ELI5: What is BadHost, and why is CVSS 6.5 understating it?
Starlette is a popular Python framework used to build APIs. Many MCP servers and LangChain-style AI agent gateways are built on top of it. The bug: an attacker can put extra characters in the HTTP Host header so that the framework’s “current URL” disagrees with the URL the server actually saw. If your access controls check the framework’s URL instead of the raw request, the attacker walks past them. CVSS scored it 6.5 because the framework alone leaks only limited information; the score does not capture what happens when an authenticated AI agent uses that bypass to call internal tools.
What to do: Run a Starlette inventory sweep against everything in your Python codebase downstream of FastAPI, LangChain, LlamaIndex, or self-hosted MCP servers this week, and confirm you are on 1.0.1 or later. If you operate critical infrastructure inside the United States, request Glasswing access before the next board cycle. If you sit through any AI agent vendor pitch in the next 60 days, ask for the OWASP plus NIST plus MITRE attestation Workday is using as the baseline. Anything less is self-attestation and not enough for the regulated-industry checklist.
4. Legal and compliance week — White House order lands, EU stands up its enforcement scaffolding, Great American AI Act draft drops
What happened: Three big AI rule-making moves this week, plus one settlement clock ticking down:
President Trump signed the “Promoting Advanced AI Innovation and Security” executive order on June 2 (White House).

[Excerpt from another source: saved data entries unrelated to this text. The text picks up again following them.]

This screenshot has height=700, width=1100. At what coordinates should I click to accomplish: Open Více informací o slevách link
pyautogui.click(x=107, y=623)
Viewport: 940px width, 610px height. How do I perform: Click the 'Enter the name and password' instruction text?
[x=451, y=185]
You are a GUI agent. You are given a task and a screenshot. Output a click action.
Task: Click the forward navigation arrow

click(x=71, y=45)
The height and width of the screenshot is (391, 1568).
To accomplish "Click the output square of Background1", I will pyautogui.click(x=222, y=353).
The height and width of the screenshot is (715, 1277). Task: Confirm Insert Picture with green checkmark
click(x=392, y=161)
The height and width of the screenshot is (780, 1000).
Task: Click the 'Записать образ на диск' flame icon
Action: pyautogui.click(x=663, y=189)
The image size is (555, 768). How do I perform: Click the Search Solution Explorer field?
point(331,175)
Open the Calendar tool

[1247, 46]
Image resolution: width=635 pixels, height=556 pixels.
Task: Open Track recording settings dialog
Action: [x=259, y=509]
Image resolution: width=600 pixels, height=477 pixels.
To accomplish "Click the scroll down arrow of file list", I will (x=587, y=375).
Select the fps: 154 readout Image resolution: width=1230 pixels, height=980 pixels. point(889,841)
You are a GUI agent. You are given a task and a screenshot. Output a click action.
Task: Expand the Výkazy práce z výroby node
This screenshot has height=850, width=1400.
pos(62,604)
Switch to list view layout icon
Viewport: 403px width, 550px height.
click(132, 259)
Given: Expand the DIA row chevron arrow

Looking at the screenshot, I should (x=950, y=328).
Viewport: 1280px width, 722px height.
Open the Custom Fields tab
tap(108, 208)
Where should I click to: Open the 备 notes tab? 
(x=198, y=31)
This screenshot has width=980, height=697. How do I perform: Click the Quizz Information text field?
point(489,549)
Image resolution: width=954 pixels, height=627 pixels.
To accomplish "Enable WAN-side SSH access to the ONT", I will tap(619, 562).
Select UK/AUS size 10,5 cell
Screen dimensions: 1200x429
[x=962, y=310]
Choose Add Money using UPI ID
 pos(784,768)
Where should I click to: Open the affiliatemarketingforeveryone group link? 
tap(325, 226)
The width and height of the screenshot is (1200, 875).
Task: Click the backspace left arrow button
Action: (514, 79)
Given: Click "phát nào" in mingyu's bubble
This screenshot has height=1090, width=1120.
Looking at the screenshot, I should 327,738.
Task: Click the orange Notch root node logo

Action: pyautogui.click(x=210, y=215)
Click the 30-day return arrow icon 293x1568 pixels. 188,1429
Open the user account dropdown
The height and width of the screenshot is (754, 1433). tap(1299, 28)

Three things to actually care about: (1) federal cyber rules for AI are due inside 30 days from Treasury, Defense, the NSA, and the cybersecurity agency CISA so expect new security checklists soon. (2) Inside 60 days, the government will start secretly grading the top AI models on national-security risk. (3) The order explicitly bans any federal license, permit, or pre-approval to release an AI model that’s the licensing fight from the Biden era now off the table.
The European Commission staffed up its EU AI Act enforcement bench on June 1 (Commission press release). 60 independent experts on a Scientific Panel will decide what counts as high-risk AI and how to grade it. An Advisory Forum pulls in academia, industry, and EU cybersecurity agencies. Translation: the people who will write your AI fines now have offices, budgets, and two-year terms.
Reps. Jay Obernolte (R-CA) and Lori Trahan (D-MA) released the Great American AI Act discussion draft on June 4 (Roll Call) — 269 pages, bipartisan. The four numbers a buyer should know: (1) AI developers above $500 million in revenue would need a government-licensed independent auditor twice a year. (2) Fines up to $1 million per day for breaking safety rules. (3) The bill would wipe out California’s AI development rules for three years, including the training-data transparency law (AB 2013) and the watermarking law (SB 942). (4) It’s a draft, not law yet — and the fight over whether federal law cancels state AI rules is going to be loud.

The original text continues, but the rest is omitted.